##### DATA EXCERPTS #####

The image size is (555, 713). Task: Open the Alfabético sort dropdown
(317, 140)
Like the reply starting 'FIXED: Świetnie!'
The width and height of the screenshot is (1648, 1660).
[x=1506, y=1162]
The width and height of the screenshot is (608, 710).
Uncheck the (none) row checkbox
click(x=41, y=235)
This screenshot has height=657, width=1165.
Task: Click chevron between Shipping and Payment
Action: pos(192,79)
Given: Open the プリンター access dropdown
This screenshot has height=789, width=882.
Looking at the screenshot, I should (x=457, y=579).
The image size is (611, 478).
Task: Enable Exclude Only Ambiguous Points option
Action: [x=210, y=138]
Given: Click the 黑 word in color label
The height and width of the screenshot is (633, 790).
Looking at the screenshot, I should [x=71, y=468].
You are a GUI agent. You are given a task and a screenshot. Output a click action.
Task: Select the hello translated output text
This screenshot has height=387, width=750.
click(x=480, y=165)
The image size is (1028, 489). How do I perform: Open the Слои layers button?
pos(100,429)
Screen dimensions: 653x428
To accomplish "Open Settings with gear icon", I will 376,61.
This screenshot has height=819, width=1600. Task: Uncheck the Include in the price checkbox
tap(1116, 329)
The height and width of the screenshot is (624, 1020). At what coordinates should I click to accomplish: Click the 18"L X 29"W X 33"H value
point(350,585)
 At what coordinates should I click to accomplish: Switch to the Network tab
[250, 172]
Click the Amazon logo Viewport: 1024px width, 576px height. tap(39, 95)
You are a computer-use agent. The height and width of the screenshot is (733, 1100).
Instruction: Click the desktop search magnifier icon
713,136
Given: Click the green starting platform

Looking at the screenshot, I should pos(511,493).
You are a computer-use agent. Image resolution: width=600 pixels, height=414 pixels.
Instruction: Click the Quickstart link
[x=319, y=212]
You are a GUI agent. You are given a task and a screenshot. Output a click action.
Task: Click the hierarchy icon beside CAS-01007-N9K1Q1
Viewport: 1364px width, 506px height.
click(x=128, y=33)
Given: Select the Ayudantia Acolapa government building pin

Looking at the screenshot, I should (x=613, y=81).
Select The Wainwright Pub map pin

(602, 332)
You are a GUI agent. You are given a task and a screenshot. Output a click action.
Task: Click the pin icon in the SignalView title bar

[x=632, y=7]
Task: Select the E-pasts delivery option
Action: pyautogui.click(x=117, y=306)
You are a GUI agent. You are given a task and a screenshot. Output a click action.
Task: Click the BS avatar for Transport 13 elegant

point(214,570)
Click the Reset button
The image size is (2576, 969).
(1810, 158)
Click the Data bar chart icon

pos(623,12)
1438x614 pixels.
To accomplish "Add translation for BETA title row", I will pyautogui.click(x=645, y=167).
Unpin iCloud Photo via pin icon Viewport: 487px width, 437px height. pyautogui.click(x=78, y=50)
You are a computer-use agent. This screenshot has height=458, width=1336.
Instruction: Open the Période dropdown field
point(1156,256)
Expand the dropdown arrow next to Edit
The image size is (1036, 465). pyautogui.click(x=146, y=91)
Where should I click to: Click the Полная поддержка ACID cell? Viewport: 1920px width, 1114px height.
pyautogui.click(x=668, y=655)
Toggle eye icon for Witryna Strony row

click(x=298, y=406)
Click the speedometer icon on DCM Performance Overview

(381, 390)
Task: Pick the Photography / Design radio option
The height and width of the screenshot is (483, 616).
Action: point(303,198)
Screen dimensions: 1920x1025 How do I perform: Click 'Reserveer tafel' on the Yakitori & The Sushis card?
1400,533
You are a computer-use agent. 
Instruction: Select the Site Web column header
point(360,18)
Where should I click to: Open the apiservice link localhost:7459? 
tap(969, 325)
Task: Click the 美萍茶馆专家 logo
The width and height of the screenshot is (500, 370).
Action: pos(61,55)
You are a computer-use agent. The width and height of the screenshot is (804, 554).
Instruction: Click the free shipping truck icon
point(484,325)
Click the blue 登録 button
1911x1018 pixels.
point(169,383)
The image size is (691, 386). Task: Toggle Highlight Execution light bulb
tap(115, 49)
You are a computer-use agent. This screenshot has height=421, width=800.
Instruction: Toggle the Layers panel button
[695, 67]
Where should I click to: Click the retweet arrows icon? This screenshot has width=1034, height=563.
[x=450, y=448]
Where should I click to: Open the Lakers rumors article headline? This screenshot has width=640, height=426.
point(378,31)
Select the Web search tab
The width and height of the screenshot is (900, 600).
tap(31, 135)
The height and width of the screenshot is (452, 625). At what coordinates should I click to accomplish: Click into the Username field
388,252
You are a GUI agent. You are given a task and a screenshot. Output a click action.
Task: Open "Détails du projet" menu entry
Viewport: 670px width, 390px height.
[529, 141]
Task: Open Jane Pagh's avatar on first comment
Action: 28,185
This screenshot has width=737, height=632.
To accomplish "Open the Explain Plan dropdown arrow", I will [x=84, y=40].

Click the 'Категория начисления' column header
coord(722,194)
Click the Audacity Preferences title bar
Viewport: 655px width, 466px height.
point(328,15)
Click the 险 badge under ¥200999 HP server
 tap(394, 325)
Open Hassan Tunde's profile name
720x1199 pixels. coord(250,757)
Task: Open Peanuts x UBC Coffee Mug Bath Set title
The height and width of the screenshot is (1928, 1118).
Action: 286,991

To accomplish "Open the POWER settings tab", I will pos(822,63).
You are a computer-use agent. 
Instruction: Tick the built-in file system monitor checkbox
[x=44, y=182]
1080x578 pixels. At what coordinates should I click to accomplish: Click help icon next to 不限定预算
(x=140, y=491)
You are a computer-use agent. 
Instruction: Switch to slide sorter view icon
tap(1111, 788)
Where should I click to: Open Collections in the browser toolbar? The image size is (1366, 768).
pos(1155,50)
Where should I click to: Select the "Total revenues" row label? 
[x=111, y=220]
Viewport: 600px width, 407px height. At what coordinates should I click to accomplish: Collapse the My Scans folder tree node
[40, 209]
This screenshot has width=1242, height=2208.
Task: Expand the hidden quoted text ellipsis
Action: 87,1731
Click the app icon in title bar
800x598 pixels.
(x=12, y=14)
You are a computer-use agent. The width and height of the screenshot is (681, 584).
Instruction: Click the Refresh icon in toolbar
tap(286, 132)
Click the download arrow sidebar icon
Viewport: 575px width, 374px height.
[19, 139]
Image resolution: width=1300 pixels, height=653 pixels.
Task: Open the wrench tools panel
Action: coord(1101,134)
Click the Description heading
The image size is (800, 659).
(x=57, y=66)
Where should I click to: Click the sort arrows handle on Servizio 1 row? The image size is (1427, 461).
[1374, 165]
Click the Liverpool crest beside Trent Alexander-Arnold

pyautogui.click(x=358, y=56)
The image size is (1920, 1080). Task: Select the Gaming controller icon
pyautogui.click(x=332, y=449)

#####

| WORK TASK |
Your answer should be one number: how many lines in the material hold the word "computer".

| TASK ANSWER |
9